La prima parte – l’ispirazione - mi viene di getto, mi viene un’emozione ed io la catturo immediatamente. Poi posso anche lavorarla, per esempio cambiando la disposizione delle parole, ma prima di tutto devo sentire il suono.
C’è un’alternanza delle parole suono, voce, rumore e silenzio.
Ognuna ha la sua dimensione: la voce è di tutti, anche della Natura, il silenzio mi piace perché è dolce, il frastuono della discoteca, della macchina, della motocicletta mi procura un fastidio immenso. Accetto il rumore solo se appartiene alla Natura.
Questa raccolta copre un arco breve di tempo, non è vero?
Sì, ne fanno parte anche tre o quattro poesie che avevo accantonato e che ho inserito dopo averle rimaneggiate. Non si fa sempre poesia, ora, per esempio, dopo il libro appena pubblicato, mi sento come svuotata. Ho buttato giù tre o quattro cose, a Tagliacozzo, perché evidentemente c’é più natura, ma non so se sono cartoline o poesie.
Che mi dici dei disegni che accompagnano le poesie?
Ho inserito quelli che avevo, ma per gli altri che mancavano e che necessitavano per completare la silloge, ho faticato moltissimo, perché quando non ho voglia di fare una cosa, non ci riesco.
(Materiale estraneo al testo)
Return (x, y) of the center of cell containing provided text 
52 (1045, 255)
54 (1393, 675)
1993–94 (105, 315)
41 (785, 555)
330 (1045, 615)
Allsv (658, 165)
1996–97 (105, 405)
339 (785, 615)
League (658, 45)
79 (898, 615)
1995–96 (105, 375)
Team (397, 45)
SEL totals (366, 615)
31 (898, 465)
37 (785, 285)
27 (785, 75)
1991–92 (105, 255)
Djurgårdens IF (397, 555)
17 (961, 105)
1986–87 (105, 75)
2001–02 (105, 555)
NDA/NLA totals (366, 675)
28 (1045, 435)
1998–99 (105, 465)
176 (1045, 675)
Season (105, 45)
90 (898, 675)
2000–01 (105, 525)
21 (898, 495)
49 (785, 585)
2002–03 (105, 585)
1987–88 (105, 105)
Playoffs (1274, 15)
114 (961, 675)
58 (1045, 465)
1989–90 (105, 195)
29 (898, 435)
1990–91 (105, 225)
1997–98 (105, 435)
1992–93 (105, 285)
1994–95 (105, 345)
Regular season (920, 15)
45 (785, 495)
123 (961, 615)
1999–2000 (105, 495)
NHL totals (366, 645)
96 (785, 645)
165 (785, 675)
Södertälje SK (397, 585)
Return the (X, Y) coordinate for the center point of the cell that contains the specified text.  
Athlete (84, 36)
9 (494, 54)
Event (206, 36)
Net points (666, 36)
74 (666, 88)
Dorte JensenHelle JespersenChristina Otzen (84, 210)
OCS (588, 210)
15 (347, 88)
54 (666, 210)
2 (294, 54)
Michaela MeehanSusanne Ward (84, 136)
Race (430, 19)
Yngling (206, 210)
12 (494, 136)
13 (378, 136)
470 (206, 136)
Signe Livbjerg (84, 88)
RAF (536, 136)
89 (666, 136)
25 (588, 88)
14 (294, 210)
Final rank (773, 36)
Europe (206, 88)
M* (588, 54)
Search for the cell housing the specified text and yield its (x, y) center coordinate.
Vale anche per la pittura: se dipingo perché lo devo fare, allora mi costa fatica, quasi che non riuscissi a fare, poi m’impegno, ma controvoglia. Penso di non pubblicare più altri libri, al massimo un sedicesimo. Sono contenta molto della mia seconda silloge che mi ha dato già molte soddisfazioni. Ora invece desidero dipingere.
Parliamo anche dell’ultimo quadro d’Adriana: come il solito, non ha un titolo, rappresenta una donna di paese che si dirige verso il fiume. “Ho preso l’ispirazione della donna da un libro che mi è stato regalato, mi ha colpito l’idea di queste figure femminili che si dirigono verso il fiume. Mi sono fatta un’idea e poi l’ho resa come volevo”.
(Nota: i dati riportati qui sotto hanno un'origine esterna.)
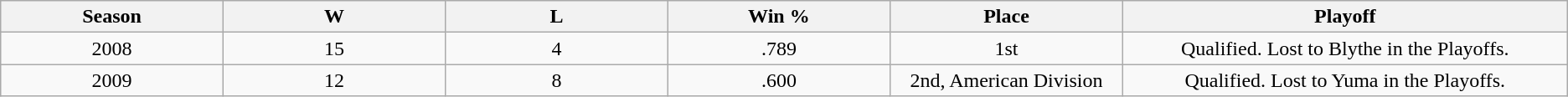
Qualified. Lost to Blythe in the Playoffs. (1345, 49)
4 (556, 49)
12 (333, 80)
Win % (779, 17)
15 (333, 49)
.600 (779, 80)
L (556, 17)
2nd, American Division (1007, 80)
2009 (112, 80)
2008 (112, 49)
1st (1007, 49)
8 (556, 80)
Playoff (1345, 17)
Place (1007, 17)
W (333, 17)
Season (112, 17)
Qualified. Lost to Yuma in the Playoffs. (1345, 80)
.789 (779, 49)
Identify which cell holds the provided text, then report its (X, Y) central coordinate. 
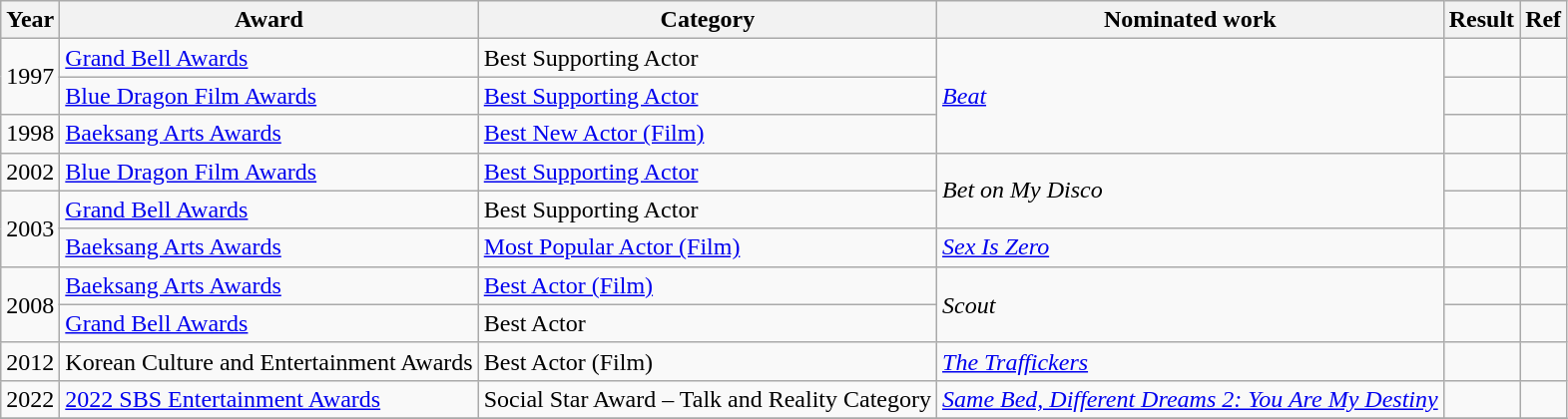
Korean Culture and Entertainment Awards (269, 361)
2008 (30, 304)
Most Popular Actor (Film) (707, 248)
Bet on My Disco (1191, 191)
Nominated work (1191, 20)
Result (1481, 20)
2022 SBS Entertainment Awards (269, 399)
Best New Actor (Film) (707, 134)
Ref (1543, 20)
Sex Is Zero (1191, 248)
2002 (30, 172)
Category (707, 20)
Best Actor (707, 323)
1997 (30, 77)
Beat (1191, 96)
The Traffickers (1191, 361)
Year (30, 20)
Same Bed, Different Dreams 2: You Are My Destiny (1191, 399)
Scout (1191, 304)
Award (269, 20)
2003 (30, 229)
2012 (30, 361)
Social Star Award – Talk and Reality Category (707, 399)
2022 (30, 399)
1998 (30, 134)
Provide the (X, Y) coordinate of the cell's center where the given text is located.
La conversazione è rilassata e vivace, Adriana mi legge anche poesie giovanili scritte in dialetto, veramente gustose. Chiedo a Adriana se non ha mai provato a scrivere in prosa: “Forse favole…” risponde.
Tra prosa e poesia. Giudicate voi…
Berto e il tordo
Berto con un quattro nel quaderno per i campi se n’andava sconsolato, quando a terra vide un tordo ferito ad un’ala. Con amore lo raccolse nel palmo della mano, percepì tutto il suo dolore. Ne ebbe pena, in fretta dal quaderno tolse un foglio e ne fece un’ala nuova, certo un po’ bizzarra, così di carta quadrettata, ma l’uccello felice cantando riprese il volo. Alla sua coda chiese in prestito una penna e, dove il cielo è più turchino, lasciò scritto: “Bimbo per te quassù c’è un dieci e lode”!